瑞舒伐他汀对脓毒症大鼠心肌自噬的影响

Effect of Rosuvastatin on Myocardial Autophagy in Sepsis Rats

目的:观察脓毒症心肌损伤大鼠超敏肌钙蛋白Ⅰ(High-sensitivity troponinⅠ,hsTnⅠ)、心肌过氧化物酶体增殖物激活受体γ辅激活因子1α(peroxisome proliferators-activated receptor-7coactivator-1α,PGC-1α)、微管相关蛋白1轻链3-Ⅱ(microtubule-associated protein l light chain 3B,LC3-Ⅱ)、雷帕霉素靶蛋白(mechanistic target of rapamycin,mTOR)及自噬效应蛋白Beclin-1的水平,探讨瑞舒伐他汀影响脓毒症心肌细胞自噬及减轻心肌损伤的机制。方法:24只清洁级健康雄性Wistar大鼠随机分成假手术组(Sham组)、脓毒症心肌损伤模型组(CLP组)、瑞舒伐他汀给药组(ROS组),每组8只。于手术后24 h分别检测hsTnⅠ、PGC-1α、LC3-Ⅱ、mTOR及Beclin-1浓度,光镜观察心肌组织病理变化。结果:三组术后24h hsTnⅠ、PGC-1α、LC3-Ⅱ、mTOR及Beclin-1浓度间有显著差异(P<0.05);与Sham组比较,术后24 h CLP、ROS组hsTnI [(1524.00±93.97 vs 309.50±31.80 pg/mL)(696.7.±52.61 vs 309.50±31.80 pg/mL)]、PGC-1α[(63.56±9.27 vs 15.92±4.49)(39.18±6.08 vs 15.92±4.49]、LC3-Ⅱ[(33.09±1.42 vs 17.83±1.47)(40.47±2.55 vs 17.83±1.47)]、mTOR[(29.72±2.15 vs17.33±1.13)(24.12±1.29 vs 17.33±1.13)]及Beclin-1[(30.48±1.86 vs 20.58±1.68)(41.09±3.22 vs 20.58±1.68)]浓度均升高,差异有统计学意义(P<0.01);与CLP组同期比较,ROS组hsTnⅠ(696.7±52.61 vs 1 524.00±93.97 pg/mL)、PGC-1α(39.18±6.08 vs 63.56±9.27)及mTOR (24.12±1.29 vs 29.72±2.15)浓度均明显下降,LC3-Ⅱ(40.47±2.55 vs 33.09±1.42)及Beclin-1 (41.09±3.22 vs 30.48±1.86)浓度升高,差异亦有统计学意义(P<0.05);光镜下CLP组和ROS组存在心肌损害,ROS组较CLP组心肌损伤有所减轻。结论:瑞舒伐他汀通过影响脓毒症心肌损伤时自噬因子水平,从而减轻心肌损伤。

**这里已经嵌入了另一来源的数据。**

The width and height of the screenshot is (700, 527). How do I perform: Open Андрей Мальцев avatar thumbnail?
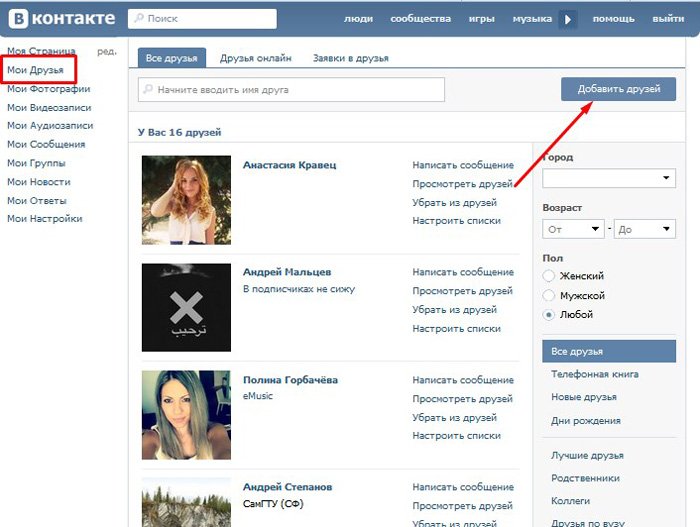click(186, 307)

Objective: To observe the levels of High-sensitivity troponin I(hsTnI), peroxisome proliferators-activated receptor-γcoactivator-1α(PGC-1α), microtubule-associated protein l light chain 3 B(LC3-II), mechanistic target of rapamycin(mTOR)and Beclin-1 released in septic rats, and to explore the mechanism of Rosuvastatin(ROS) on myocardial autophagy and the mechanism of reducing septic myocardial injury. Methods: A total of 24 male Wistar rats of clean grade were randomly divided into the sham-operation group(Sham), the sepsis model group(CLP), and the rosuvastatin treatment group(ROS), 8 rats in each group. Concentrations of hsTnI, PGC-1α, LC3-II, mTOR and Beclin-1 expression were detected in each group at 24 h after operation. Pathological changes of myocardium were observed under light microscope. Results: Concentrations of hsTnI, PGC-1α, LC3-II, mTOR and Beclin-1 at 24 h after operation were significantly different in the Sham, CLP and ROS group(P<0.05). Concentrations of hsTnI [(1524.00±93.97 vs 309.50±31.80 pg/mL)(696.7±52.61 vs 309.50±31.80 pg/mL)], PGC-1α [(63.56±9.27 vs 15.92±4.49)(39.18±6.08 vs 15.92±4.49)], LC3-II [(33.09±1.42 vs 17.83±1.47)(40.47±2.55 vs 17.83±1.47)], mTOR [(29.72±2.15 vs 17.33±1.13)(24.12±1.29 vs 17.33±1.13)] and Beclin-1 [(30.48±1.86 vs 20.58±1.68)(41.09±3.22 vs 20.58±1.68)] at 24 h after operation were significantly higher in the CLP and ROS group than those in the Sham group(P<0.01). Concentrations of hsTnI(696.7±52.61 vs1524.00±93.97 pg/mL), PGC-1α(39.18±6.08 vs 63.56±9.27) and mTOR(24.12±1.29 vs 29.72±2.15) at 24 h after operation were significantly lower, Concentrations of LC3-II(40.47±2.55 vs 33.09±1.42) and Beclin-1(41.09±3.22 vs 30.48±1.86) were significantly higher in the ROS group than in the CLP group(P<0.05). Myocardial injury occurred in the CLP and the ROS group under light microscope. And this injury was less severe in the ROS group than in the CLP group. Conclusion: Rosuvastatin could infect autophagic factor levels and reduce myocardial damage in septic rats.